(Records for locating displayed items)
++++++++
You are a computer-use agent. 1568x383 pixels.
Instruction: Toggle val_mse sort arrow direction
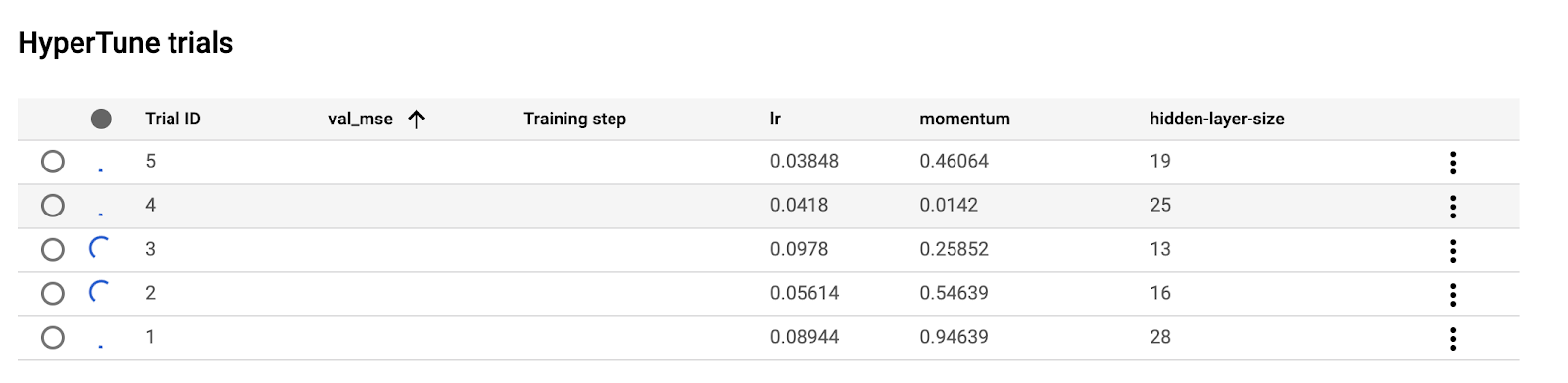click(416, 120)
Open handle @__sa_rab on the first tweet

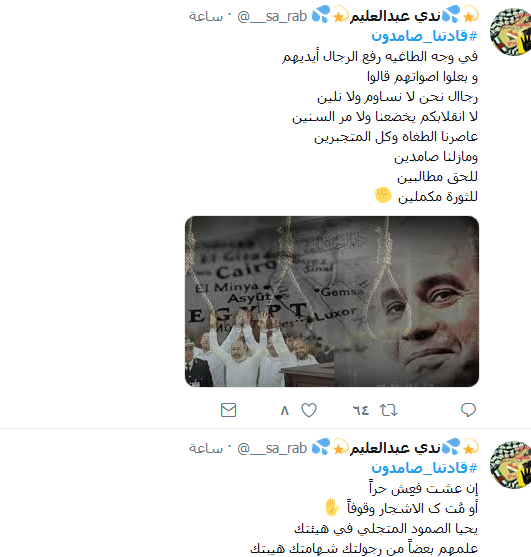272,16
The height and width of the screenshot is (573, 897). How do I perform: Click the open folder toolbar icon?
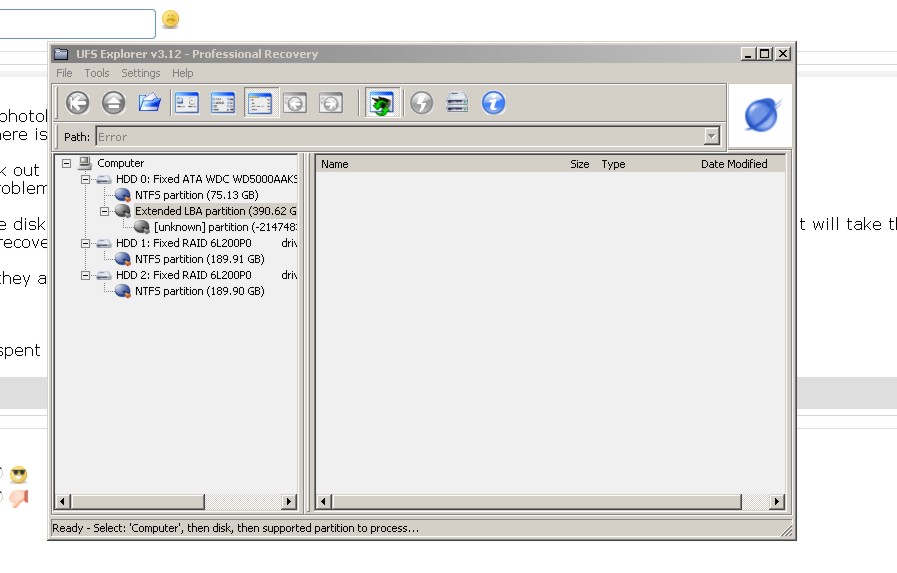(150, 102)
++++++++
WHAT THIS TASK INVOLVES | Copy the records above line for line, without the pictures.

RESPONSE |
You are a computer-use agent. 1568x383 pixels.
Instruction: Toggle val_mse sort arrow direction
click(416, 120)
Open handle @__sa_rab on the first tweet

272,16
The height and width of the screenshot is (573, 897). How do I perform: Click the open folder toolbar icon?
(150, 102)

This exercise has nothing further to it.